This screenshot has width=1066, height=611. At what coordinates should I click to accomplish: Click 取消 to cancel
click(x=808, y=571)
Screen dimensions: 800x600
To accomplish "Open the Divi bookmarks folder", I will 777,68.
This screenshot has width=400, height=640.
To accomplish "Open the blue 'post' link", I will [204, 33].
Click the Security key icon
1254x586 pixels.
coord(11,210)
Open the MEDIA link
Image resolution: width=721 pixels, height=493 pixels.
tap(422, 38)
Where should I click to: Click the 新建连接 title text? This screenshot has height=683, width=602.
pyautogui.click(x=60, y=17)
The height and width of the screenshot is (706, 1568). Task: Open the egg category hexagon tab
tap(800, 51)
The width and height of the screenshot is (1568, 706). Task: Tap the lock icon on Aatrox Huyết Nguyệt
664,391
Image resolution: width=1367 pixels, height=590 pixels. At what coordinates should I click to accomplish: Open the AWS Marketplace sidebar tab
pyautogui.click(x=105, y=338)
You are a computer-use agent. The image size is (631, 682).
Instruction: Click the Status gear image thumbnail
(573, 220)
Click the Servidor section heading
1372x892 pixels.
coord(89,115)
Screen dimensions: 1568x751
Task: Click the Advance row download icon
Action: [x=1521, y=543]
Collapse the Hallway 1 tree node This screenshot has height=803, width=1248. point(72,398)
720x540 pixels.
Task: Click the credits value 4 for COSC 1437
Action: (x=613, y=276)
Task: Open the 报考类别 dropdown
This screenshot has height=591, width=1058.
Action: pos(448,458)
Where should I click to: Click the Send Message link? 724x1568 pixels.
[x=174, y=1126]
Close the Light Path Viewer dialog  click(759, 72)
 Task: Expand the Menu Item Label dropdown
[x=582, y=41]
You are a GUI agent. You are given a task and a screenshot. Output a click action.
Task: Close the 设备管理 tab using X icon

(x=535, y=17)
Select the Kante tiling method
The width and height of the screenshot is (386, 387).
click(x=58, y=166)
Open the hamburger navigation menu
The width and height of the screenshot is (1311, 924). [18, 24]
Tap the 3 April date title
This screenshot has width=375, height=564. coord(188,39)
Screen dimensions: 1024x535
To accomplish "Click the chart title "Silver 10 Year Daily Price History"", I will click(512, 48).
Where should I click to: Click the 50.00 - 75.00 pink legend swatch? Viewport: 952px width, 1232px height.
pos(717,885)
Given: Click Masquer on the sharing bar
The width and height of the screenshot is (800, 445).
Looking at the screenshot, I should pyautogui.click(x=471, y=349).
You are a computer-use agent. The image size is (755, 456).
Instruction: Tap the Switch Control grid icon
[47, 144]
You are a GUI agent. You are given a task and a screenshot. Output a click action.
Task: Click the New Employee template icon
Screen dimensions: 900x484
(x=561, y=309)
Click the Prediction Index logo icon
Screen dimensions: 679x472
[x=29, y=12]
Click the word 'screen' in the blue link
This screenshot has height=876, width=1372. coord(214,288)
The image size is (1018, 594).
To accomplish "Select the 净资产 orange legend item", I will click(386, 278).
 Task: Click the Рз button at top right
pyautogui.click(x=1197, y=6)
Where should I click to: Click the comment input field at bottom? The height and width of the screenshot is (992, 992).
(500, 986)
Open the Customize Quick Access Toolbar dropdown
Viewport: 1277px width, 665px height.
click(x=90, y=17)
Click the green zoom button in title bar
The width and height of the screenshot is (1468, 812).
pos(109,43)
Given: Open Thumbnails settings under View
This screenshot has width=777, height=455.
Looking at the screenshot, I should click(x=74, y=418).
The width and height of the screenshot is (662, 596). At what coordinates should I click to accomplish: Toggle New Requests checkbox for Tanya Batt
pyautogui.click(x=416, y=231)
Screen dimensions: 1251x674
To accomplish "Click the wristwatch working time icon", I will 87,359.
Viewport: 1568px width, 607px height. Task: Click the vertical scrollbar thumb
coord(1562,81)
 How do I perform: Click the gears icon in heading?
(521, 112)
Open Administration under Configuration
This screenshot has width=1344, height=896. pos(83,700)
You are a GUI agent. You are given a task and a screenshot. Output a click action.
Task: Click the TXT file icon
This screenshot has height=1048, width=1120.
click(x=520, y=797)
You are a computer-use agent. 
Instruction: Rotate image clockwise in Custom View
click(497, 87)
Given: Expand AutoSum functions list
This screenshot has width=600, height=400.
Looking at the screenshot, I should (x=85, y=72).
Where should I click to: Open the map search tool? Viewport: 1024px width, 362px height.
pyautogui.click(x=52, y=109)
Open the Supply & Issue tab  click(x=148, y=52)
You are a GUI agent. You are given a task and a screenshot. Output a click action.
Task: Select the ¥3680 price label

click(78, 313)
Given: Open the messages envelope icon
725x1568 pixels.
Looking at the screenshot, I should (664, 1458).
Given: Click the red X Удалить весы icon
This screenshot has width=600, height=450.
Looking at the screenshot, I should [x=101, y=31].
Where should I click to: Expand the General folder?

__________

**Exercise details**
Search the records for lines holding the word "computer", then copy each line you find.

**Reply**
You are a computer-use agent. The image size is (631, 682).
You are a computer-use agent. The image size is (755, 456).
You are a computer-use agent. 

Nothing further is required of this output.